La Ville de Nanterre, qui propose elle-même de nombreuses activités à ses centres de loisirs, n'y envoie pas particulièrement ses groupes. Cela n'empêche, « Parcs en sport » existait et les raisons invoquées pour sa suppression laissent songeur : en gros, il coûte trop cher.

Or, là où ça devient intéressant, c'est que le Parisien donne des chiffres : l’opération toucherait environ 150 000 jeunes de 8 à 17 ans chaque année pour un budget de 1.2 million d'euros. Alors, saisissons ensemble notre calculatrice et regardons le coût moyen par enfant.

1 200 000 / 150 000 = 8.

8 € par jeune et par été !

Recomptons pour être sûrs.

Si les chiffres sont justes, c'est bien ça. 8 €.

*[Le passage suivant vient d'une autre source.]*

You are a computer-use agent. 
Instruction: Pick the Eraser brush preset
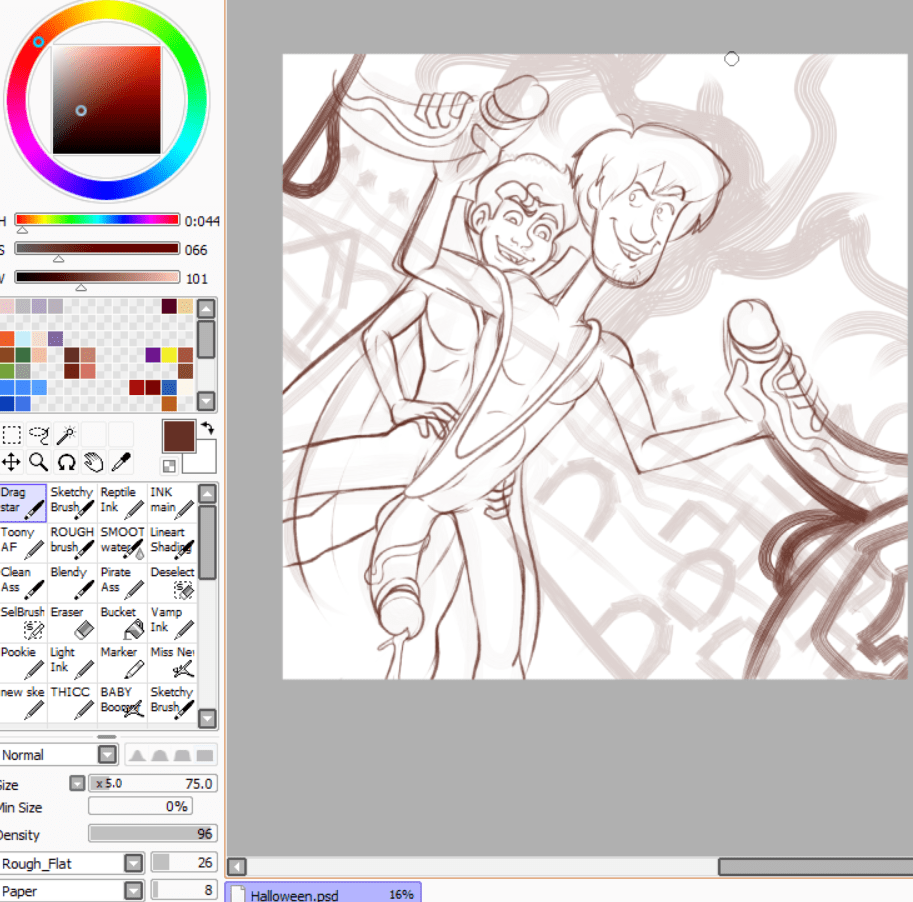click(x=72, y=622)
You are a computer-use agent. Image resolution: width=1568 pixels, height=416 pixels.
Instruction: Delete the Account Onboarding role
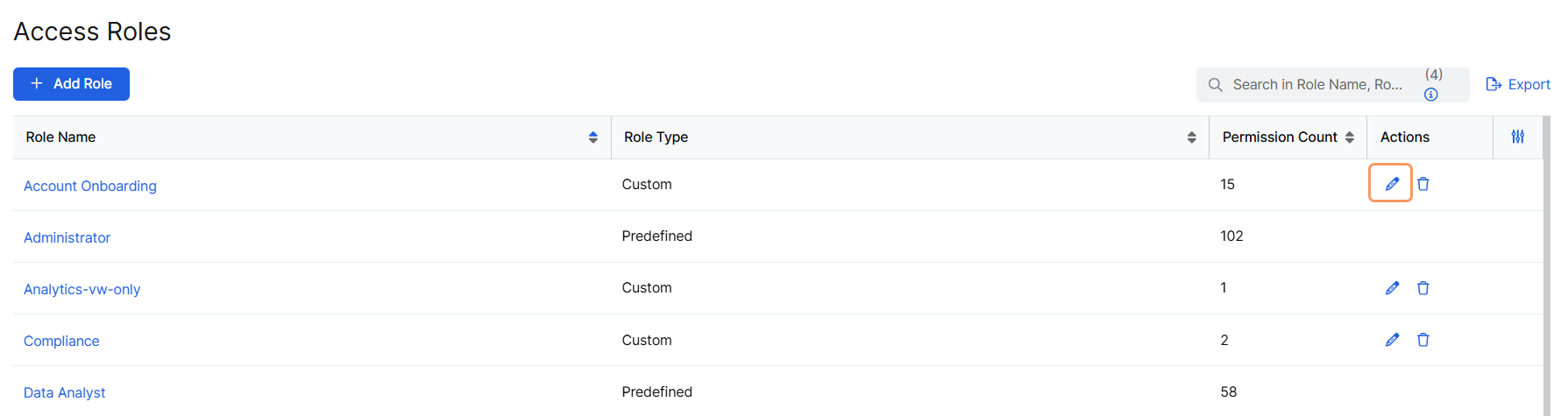pos(1423,184)
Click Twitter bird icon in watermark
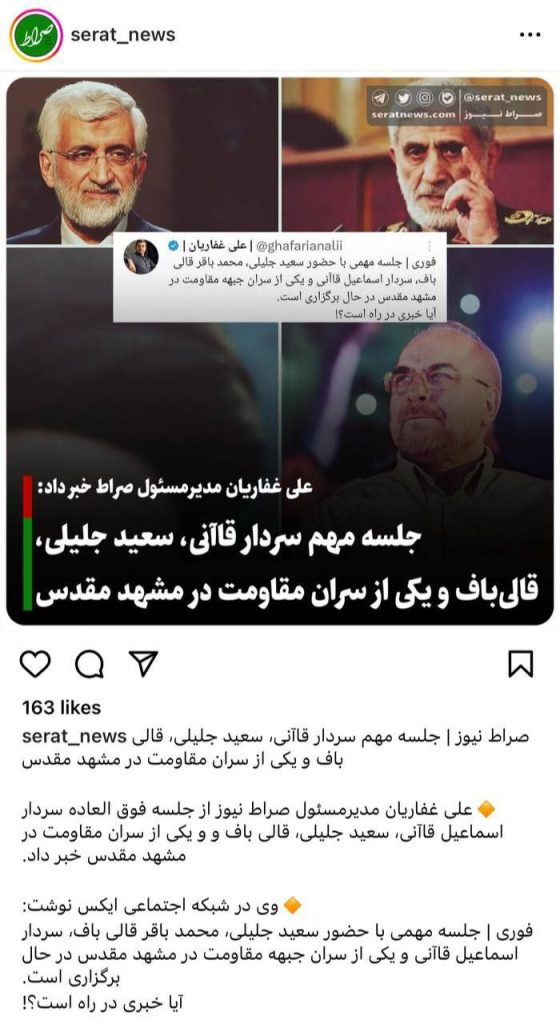Screen dimensions: 560x1024 point(403,98)
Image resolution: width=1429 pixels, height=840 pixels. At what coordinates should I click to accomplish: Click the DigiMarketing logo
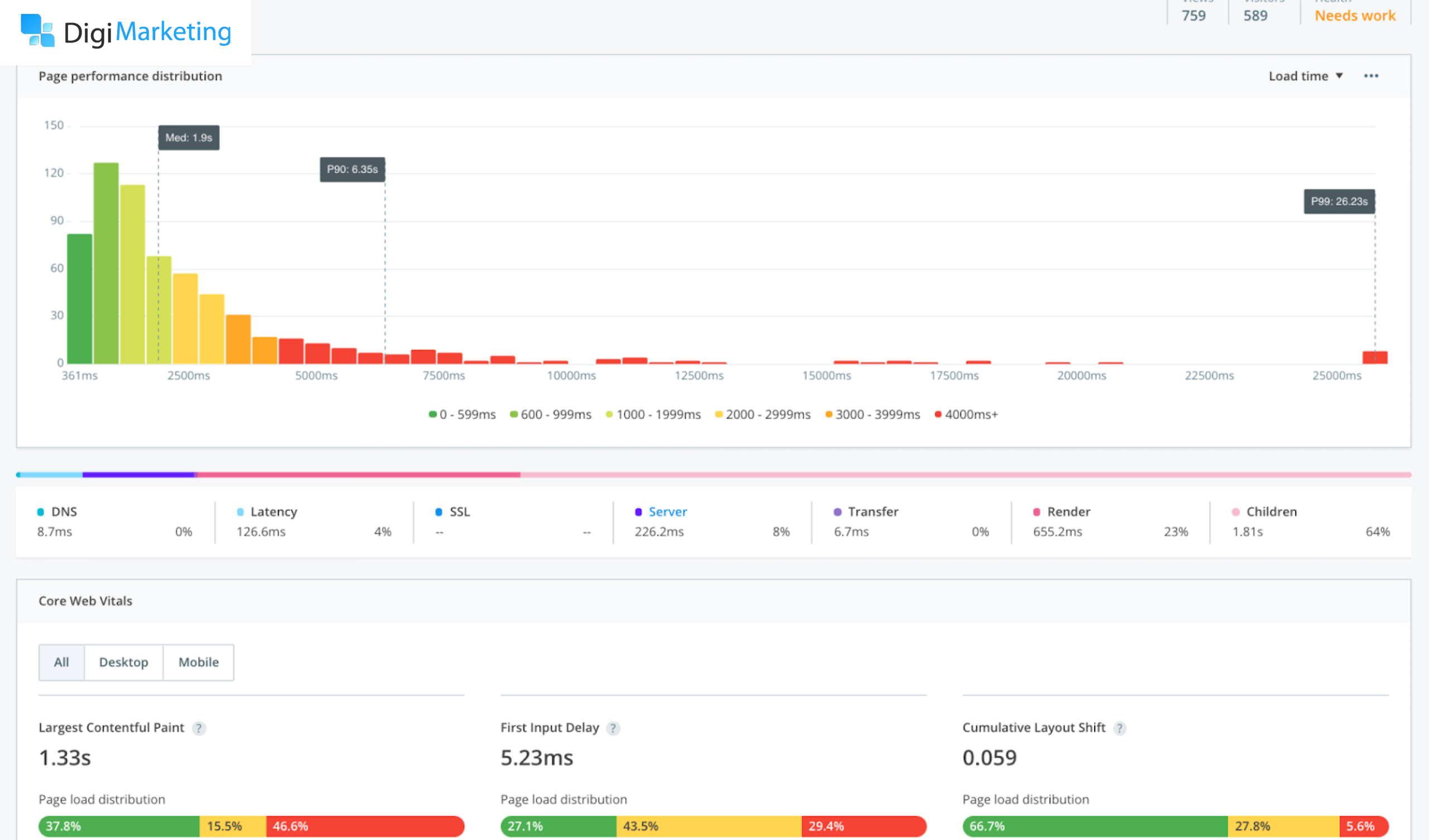coord(126,32)
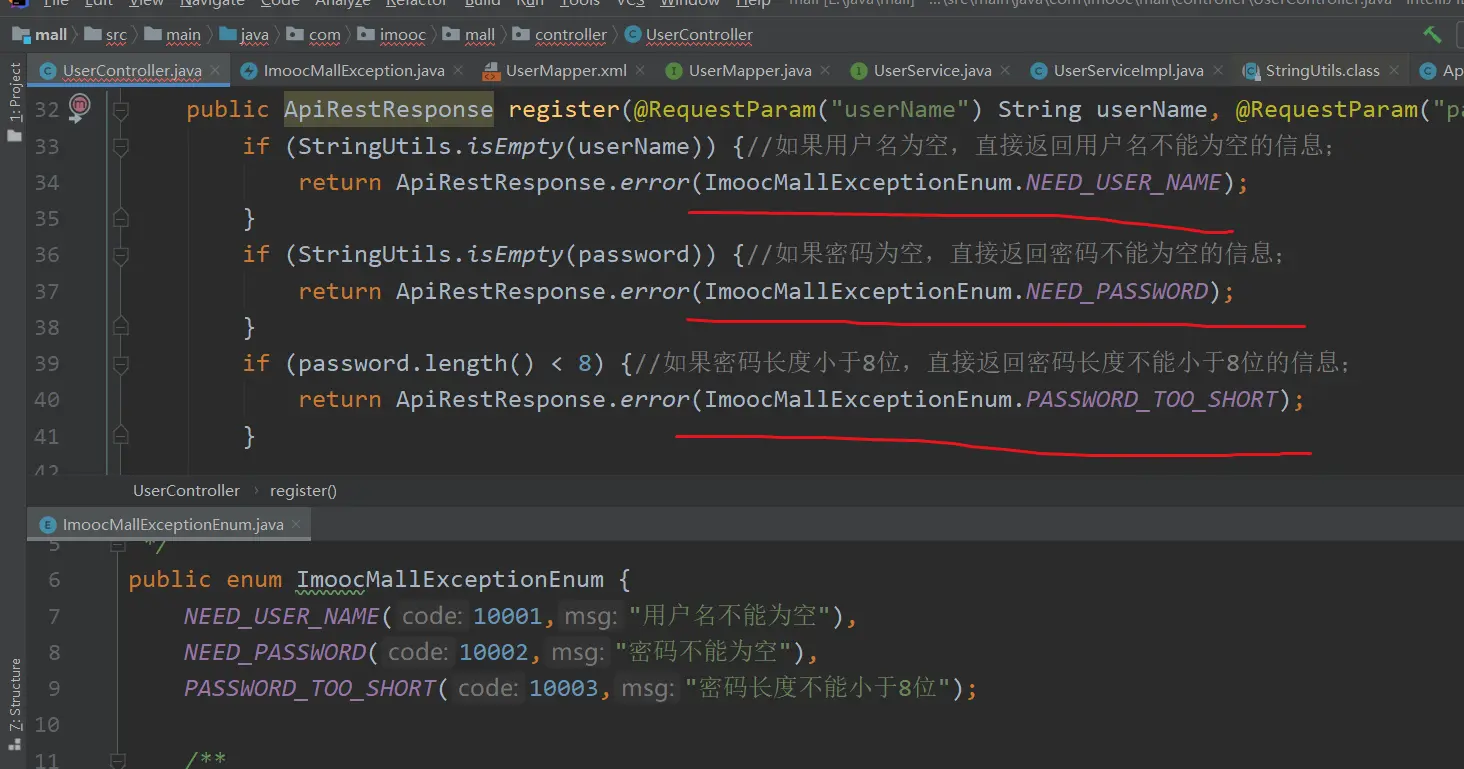This screenshot has width=1464, height=769.
Task: Click the ImoocMallExceptionEnum.java tab enum icon
Action: point(46,525)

C’est donc ça "un budget très lourd" aux dires du conseiller général délégué au sport, Cyrille Dechenoix.

Eh bien non, disons-le, ce n'est pas cher.

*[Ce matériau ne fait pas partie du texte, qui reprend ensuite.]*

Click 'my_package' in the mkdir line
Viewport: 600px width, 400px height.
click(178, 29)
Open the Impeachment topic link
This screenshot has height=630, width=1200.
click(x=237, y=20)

13 milliards de cadeaux fiscaux l'été dernier accordés par l'Etat aux Français les plus riches, ça c'est "très lourd" et "très cher". La seule réforme de l'impôt sur le revenu de l'été dernier a coûté 5 milliards d'euros dont 90% ont bénéficié aux 5% de Français les plus riches.

Reprenons nos calculatrices et voyons le cadeau fiscal par tête de pipe…

5% des Français = 3 175 000 personnes (chiffres INSEE)

90% de 5 milliards / 3 175 000 personnes = 1574 € !

Variante : raisonnons en foyers fiscaux.

5% des foyers fiscaux = 1 600 000 ménages (chiffres INSEE)

90% de 5 milliards / 1 600 000 ménages = 3125 € !

Voilà qui est cher.

Il paraît que les programmes scolaires ont été remaniés pour faire la part belle aux mathématiques. Il y en, à droite, qui ont un gros programme de révisions devant eux.